Итак, вручение оружия побуждает юношу отличиться на войне. Нет явственного следа какого-либо предварительного испытания, тем более «инициации». Если нужны испытания, они происходят после вручения оружия, в последовательности, характерной и для средневекового посвящения в рыцари, — и обратной инициационным обычаям. Кстати, очень симптоматично, что Тацит, описав, что отныне молодой человек принадлежит племени, как римлянин, предназначенный в магистраты, сразу же изображает, как этот молодой человек вступает в дружину, которая поразительно напоминает дружину средневековых вассалов.
«Выдающаяся знатность и значительные заслуги предков даже еще совсем юным доставляют достоинство вождя» — или, может быть, «милость вождя»? «Все прочие собираются возле отличающихся телесной силой и уже проявивших себя на деле, и никому не зазорно состоять их дружинниками».
Точно та же проблема встанет в связи с мешаниной зависимостей и понятий о чести в «феодальном» оммаже. Здесь, правда, ритуала оммажа нет, но есть некое подобие «присяги», а также «звания» в дружине, которые дает вождь. Только это и помогает нам не спутать сотый год с тысячным[9].
Отмечено также, что в эти элитные отряды кого попало не допускают. Престиж предков, заслуги отца, то есть признанные достоинства, репутация в обществе — вот критерий отбора. И, несомненно, память о предках в то же время побуждает искать возможности блеснуть. Так что во мнении общества знатность и доблесть должны ассоциироваться друг с другом[10]. По крайней мере всё рассчитано на то, чтобы эта ассоциация выглядела естественной либо ее «обнаруживали» в большинстве случаев.
«И если дружинники упорно соревнуются между собой, добиваясь преимущественного благоволения вождя, то вожди — стремясь, чтобы их дружина была наиболее многочисленной и самой отважною».

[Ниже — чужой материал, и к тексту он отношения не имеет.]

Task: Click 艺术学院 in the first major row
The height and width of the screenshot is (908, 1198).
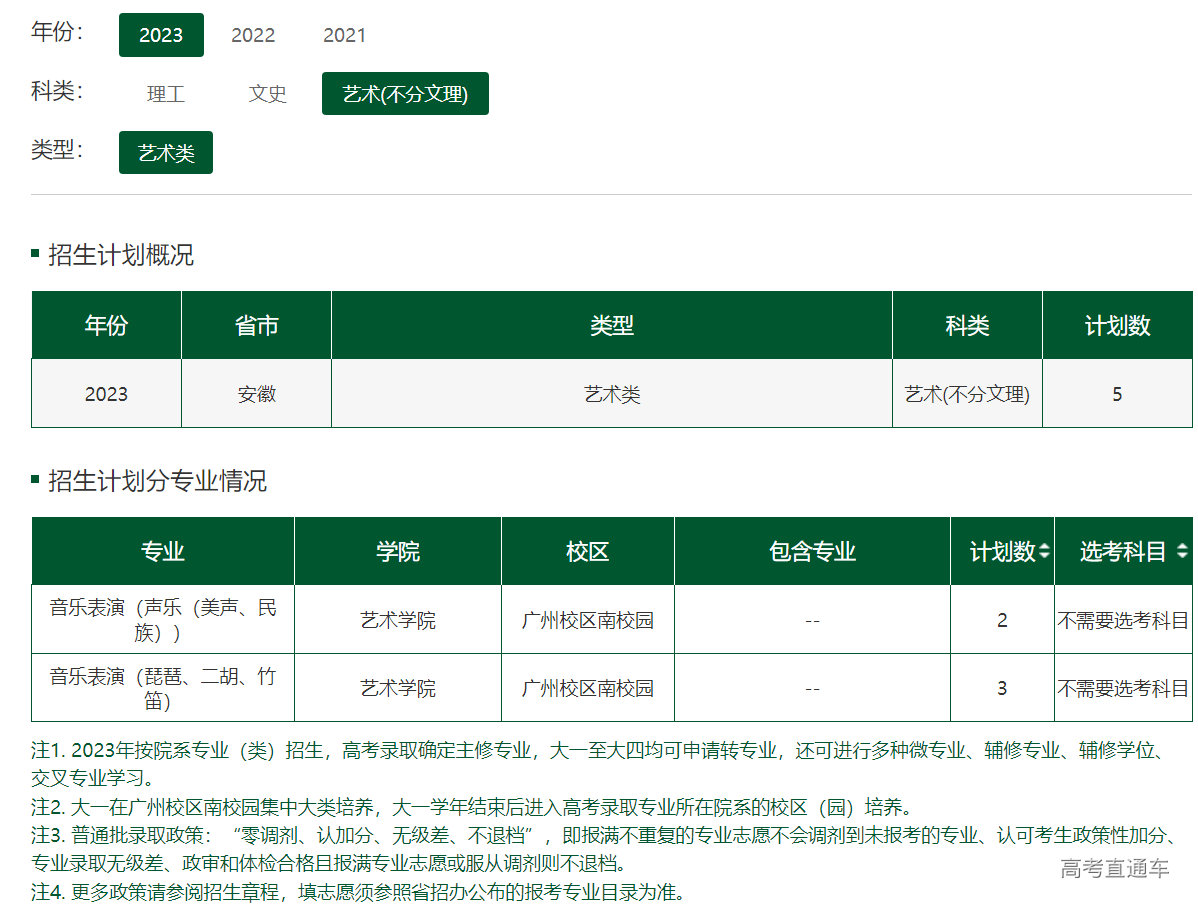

Далее, в сражении — или, скорее, в «схватке»: «Постыдно вождю уступать кому-либо в доблести (virtus), постыдно дружине не уподобляться доблестью своему вождю. А выйти живым из боя, в котором пал вождь, — бесчестье и позор на всю жизнь; защищать его, оберегать, совершать доблестные деяния, помышляя только о его славе, — первейшая их обязанность». Такой подход сосредоточивает все внимание на вожде (princeps) в ходе схваток, во время которых, видимо, их участники успевают замечать и некоторым образом подсчитывать подвиги. Особо отметим, что этот институт дружины, превознося доблесть вождя, предъявляет к нему строго те же самые требования, что и к его «дружинникам». Он выдерживает испытание в глазах общества и состязается с другими вождями. Именно в этом германское общество особенно отличается от Римской империи, сближается со всеми «ранними» воинскими культурами Америки, Африки и Евразии и предвосхищает средневековое рыцарство.
Итак, стимул для всех — честь. Тем не менее нужны и ощутимые компенсации, чтобы конкретизировать честь или обеспечить получение некоторого удовольствия после совершённых усилий. «Содержать большую дружину можно не иначе, как только насилием и войной; ведь от щедрости своего вождя они требуют боевого коня, той же жаждущей крови и победоносной фрамеи; что же касается их пропитания и хоть простого, но обильного угощения на пирах, то они у них вместо жалованья». В конечном счете «возможности для подобного расточительства доставляют им лишь войны и грабежи». Бывает ли, чтобы воинская честь предполагала полное безразличие к материальным благам? Существует ли чистая духовность воина?
Простодушные и грубые, если верить Тациту, эти германцы сотого года были ограничены в вооружении. Защита слабая: никакого панциря, кроме щита. Никакого изощренного оружия, кроме копья, которое называли фрамеей, и дротика. И конница у них не имеет решающего значения и чрезмерной мощи — она смешивается с пехотой. Фактически Тацит не говорит ни о каком превосходстве конного над пешим. Оба соседствуют и взаимодействуют в бою. Некоторые народы Германии лучше проявляют себя как кавалеристы, другие — как пехотинцы, и это не прибавляет гордости и славы первым в ущерб вторым. Конница не имеет столько старших козырей, сколько получит в Средние века: у нее нет стремян, и кони посредственного качества.